More than a century ago, when the first pug breed standard was written, it described the nose as "short". Pugs looked very different in those days: their noses were indeed quite short, but had proper functioning airways. Now, after a century of determined breeding, a pug's nose looks more like a hole in its face.

Dr Matthew Retchford, president of the Australian Small Animal Veterinary Association, says that if an operation is done early, such dogs can survive and breathe more normally. But he says the problems often don't stop there. "You'll examine a pug puppy whose owners have brought it in for routine vaccinations and a check-up and you'll see that that little dog has problems from its nose right down to its tail."

Those can include inability to whelp without help; pugs and bulldogs have big heads, narrow pelvises and usually need caesareans. Dr Paul McGreevy, associate professor in the veterinary science faculty at Sydney University, is pessimistic about the fate of such breeds: "Such animals fail the basic test of fitness for life, which is 'can you be born?' "

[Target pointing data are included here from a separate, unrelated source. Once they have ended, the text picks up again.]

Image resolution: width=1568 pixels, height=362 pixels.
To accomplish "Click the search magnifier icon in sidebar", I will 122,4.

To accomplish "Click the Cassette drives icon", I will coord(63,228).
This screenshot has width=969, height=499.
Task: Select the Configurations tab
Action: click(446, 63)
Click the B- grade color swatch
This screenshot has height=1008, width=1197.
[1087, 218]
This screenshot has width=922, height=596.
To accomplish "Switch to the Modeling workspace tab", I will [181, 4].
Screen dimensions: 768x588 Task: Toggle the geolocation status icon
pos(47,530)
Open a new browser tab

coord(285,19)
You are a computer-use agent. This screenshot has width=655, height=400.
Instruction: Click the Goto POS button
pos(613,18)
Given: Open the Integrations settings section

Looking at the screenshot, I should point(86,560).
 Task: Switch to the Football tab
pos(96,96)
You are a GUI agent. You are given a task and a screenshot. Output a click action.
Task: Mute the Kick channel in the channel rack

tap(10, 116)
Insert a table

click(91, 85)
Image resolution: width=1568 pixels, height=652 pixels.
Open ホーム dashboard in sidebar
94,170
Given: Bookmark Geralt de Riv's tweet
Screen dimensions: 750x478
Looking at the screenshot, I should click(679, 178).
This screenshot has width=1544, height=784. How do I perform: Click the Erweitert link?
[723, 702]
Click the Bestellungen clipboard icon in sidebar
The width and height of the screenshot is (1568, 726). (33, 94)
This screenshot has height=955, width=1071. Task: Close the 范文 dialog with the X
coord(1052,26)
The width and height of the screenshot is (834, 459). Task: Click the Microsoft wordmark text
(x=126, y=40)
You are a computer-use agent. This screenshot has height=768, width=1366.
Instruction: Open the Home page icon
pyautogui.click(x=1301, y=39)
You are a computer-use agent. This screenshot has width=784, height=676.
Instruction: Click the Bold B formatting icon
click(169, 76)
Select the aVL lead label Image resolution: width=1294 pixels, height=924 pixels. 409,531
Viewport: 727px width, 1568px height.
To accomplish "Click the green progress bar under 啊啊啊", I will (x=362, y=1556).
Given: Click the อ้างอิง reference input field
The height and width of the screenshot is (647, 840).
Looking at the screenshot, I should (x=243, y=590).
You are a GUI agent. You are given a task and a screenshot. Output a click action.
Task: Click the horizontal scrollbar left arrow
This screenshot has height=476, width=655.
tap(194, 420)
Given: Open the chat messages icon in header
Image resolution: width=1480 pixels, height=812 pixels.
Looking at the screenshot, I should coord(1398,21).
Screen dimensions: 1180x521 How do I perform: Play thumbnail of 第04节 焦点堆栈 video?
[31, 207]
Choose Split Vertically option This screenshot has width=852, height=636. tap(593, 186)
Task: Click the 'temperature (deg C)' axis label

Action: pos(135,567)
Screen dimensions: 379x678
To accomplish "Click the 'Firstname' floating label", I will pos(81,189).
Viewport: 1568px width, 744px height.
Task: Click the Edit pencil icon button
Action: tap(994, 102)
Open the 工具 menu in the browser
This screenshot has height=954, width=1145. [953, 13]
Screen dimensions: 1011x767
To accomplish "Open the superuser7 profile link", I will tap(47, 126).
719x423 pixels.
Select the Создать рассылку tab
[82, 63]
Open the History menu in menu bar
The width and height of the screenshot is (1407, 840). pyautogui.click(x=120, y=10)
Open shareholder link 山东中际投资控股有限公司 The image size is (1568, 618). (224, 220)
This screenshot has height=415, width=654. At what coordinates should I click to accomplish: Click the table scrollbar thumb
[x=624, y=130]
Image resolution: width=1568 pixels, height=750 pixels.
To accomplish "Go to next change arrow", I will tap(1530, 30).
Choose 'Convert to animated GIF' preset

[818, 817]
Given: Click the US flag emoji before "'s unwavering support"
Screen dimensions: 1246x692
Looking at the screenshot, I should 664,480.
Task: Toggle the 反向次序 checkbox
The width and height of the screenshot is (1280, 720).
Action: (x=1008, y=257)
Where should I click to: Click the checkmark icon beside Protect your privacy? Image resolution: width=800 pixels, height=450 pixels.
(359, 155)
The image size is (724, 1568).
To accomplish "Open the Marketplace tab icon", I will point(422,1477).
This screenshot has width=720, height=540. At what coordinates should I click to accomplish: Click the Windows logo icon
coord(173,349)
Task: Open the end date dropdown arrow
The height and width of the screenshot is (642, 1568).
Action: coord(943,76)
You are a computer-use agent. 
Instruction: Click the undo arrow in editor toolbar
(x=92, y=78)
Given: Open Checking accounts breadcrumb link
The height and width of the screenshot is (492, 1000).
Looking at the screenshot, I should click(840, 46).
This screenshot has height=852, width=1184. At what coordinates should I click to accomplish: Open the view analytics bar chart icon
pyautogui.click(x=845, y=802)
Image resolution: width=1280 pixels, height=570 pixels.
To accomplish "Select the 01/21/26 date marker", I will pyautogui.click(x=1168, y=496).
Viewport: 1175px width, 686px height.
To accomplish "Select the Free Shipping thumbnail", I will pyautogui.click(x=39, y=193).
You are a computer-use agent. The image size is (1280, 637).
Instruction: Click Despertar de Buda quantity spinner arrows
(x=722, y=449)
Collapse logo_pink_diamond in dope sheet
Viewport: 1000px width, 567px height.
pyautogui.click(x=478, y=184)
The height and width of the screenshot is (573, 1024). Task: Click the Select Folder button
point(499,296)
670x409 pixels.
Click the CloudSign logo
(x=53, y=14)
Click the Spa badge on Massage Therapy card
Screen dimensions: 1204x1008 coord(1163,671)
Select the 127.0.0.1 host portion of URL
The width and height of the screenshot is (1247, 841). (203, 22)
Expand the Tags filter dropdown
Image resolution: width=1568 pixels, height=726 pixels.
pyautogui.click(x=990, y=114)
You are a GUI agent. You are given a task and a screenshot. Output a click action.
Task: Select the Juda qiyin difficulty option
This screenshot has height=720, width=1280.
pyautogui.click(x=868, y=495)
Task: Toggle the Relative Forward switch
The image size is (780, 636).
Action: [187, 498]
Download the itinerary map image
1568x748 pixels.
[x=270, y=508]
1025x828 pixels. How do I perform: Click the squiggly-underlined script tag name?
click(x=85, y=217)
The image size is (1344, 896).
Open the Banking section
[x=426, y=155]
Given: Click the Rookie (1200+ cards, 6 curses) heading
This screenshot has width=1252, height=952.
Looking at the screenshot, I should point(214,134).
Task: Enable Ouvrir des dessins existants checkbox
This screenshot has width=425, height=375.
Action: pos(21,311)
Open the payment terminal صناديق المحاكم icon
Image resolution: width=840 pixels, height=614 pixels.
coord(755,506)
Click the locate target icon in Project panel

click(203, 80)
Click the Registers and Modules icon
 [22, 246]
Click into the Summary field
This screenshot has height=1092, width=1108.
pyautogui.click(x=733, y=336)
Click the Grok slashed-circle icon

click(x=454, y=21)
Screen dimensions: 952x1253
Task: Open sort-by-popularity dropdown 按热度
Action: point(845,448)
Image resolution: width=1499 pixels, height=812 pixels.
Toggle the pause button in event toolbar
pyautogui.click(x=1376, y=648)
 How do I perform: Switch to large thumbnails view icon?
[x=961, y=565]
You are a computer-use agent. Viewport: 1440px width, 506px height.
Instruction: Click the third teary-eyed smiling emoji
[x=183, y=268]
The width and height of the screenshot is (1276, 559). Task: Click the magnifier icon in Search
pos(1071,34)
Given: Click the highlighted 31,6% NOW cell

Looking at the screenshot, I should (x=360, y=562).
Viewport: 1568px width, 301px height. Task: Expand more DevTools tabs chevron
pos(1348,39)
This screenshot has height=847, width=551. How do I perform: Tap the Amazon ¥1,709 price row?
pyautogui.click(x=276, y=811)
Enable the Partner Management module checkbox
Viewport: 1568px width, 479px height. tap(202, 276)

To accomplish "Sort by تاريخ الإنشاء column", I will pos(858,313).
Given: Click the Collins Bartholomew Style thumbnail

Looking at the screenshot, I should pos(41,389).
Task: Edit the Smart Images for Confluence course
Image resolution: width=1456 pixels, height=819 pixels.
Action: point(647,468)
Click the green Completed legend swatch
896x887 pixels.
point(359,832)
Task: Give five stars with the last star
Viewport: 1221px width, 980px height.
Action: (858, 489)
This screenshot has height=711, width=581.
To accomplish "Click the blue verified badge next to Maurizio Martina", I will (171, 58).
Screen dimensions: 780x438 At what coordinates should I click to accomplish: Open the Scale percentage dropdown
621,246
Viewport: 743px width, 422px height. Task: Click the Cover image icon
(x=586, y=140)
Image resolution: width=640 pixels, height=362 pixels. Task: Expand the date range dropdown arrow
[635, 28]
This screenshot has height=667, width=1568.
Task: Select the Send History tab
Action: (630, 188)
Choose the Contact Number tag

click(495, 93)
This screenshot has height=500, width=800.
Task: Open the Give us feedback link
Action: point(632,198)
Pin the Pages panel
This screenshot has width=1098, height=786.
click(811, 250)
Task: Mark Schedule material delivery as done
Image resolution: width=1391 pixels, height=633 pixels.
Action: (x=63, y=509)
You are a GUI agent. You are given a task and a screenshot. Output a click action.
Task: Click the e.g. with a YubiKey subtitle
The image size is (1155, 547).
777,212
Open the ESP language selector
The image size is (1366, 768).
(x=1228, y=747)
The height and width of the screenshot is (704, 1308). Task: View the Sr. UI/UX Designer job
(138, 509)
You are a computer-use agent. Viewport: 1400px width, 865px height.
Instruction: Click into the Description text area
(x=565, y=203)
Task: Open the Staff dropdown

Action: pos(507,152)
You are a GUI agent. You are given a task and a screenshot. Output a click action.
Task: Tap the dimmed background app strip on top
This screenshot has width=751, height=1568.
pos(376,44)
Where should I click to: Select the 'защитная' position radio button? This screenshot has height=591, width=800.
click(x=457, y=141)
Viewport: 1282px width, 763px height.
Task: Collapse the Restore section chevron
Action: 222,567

He argues that when breed standards were set they had little or no scientific basis and still don't.

After the Panorama documentary, the British Kennel Club went into damage control, responding at first defensively and then with a dramatic u-turn that promised a far-reaching review of its policies. Early last month it announced that, despite vigorous opposition from some breeders, the Pekingese breed standard must now emphasise health and soundness. It is the first of many such changes.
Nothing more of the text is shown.